Your response should give back each record exactly, word for word.
╭─ Records for the task
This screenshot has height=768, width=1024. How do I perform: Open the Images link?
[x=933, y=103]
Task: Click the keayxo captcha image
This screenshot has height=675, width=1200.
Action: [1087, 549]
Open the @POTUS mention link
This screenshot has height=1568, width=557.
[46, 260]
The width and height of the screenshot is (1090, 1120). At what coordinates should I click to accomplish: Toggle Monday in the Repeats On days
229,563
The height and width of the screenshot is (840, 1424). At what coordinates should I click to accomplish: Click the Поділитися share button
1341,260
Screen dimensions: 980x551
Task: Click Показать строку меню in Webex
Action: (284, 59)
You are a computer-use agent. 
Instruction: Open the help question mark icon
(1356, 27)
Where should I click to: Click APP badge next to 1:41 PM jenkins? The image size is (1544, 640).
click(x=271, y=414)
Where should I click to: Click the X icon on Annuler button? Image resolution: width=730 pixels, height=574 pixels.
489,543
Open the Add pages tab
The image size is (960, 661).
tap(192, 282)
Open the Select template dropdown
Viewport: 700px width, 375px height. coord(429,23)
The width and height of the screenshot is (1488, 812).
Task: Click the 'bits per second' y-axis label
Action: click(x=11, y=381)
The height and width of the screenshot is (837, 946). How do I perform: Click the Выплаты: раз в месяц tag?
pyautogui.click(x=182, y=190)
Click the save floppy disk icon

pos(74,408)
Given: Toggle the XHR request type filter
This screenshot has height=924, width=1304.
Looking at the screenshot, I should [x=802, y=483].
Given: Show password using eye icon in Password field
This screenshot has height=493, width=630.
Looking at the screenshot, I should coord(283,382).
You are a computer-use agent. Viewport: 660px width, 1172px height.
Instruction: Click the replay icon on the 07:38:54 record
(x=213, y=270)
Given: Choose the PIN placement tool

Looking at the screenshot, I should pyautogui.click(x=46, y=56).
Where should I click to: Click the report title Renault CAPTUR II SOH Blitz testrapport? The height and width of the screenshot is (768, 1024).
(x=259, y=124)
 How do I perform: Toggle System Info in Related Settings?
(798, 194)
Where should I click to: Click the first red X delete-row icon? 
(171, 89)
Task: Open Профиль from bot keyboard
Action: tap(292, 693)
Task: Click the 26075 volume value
╰─
**Answer box**
This screenshot has height=768, width=1024. How do I perform: Open the Images link?
[x=933, y=103]
Task: Click the keayxo captcha image
This screenshot has height=675, width=1200.
Action: [1087, 549]
Open the @POTUS mention link
This screenshot has height=1568, width=557.
[46, 260]
The width and height of the screenshot is (1090, 1120). At what coordinates should I click to accomplish: Toggle Monday in the Repeats On days
229,563
The height and width of the screenshot is (840, 1424). At what coordinates should I click to accomplish: Click the Поділитися share button
1341,260
Screen dimensions: 980x551
Task: Click Показать строку меню in Webex
Action: (284, 59)
You are a computer-use agent. 
Instruction: Open the help question mark icon
(1356, 27)
Where should I click to: Click APP badge next to 1:41 PM jenkins? The image size is (1544, 640).
click(x=271, y=414)
Where should I click to: Click the X icon on Annuler button? Image resolution: width=730 pixels, height=574 pixels.
489,543
Open the Add pages tab
The image size is (960, 661).
tap(192, 282)
Open the Select template dropdown
Viewport: 700px width, 375px height. coord(429,23)
The width and height of the screenshot is (1488, 812).
Task: Click the 'bits per second' y-axis label
Action: click(x=11, y=381)
The height and width of the screenshot is (837, 946). How do I perform: Click the Выплаты: раз в месяц tag?
pyautogui.click(x=182, y=190)
Click the save floppy disk icon

pos(74,408)
Given: Toggle the XHR request type filter
This screenshot has height=924, width=1304.
Looking at the screenshot, I should [x=802, y=483].
Given: Show password using eye icon in Password field
This screenshot has height=493, width=630.
Looking at the screenshot, I should coord(283,382).
You are a computer-use agent. Viewport: 660px width, 1172px height.
Instruction: Click the replay icon on the 07:38:54 record
(x=213, y=270)
Given: Choose the PIN placement tool

Looking at the screenshot, I should pyautogui.click(x=46, y=56).
Where should I click to: Click the report title Renault CAPTUR II SOH Blitz testrapport? The height and width of the screenshot is (768, 1024).
(x=259, y=124)
 How do I perform: Toggle System Info in Related Settings?
(798, 194)
Where should I click to: Click the first red X delete-row icon? 
(171, 89)
Task: Open Профиль from bot keyboard
Action: tap(292, 693)
Task: Click the 26075 volume value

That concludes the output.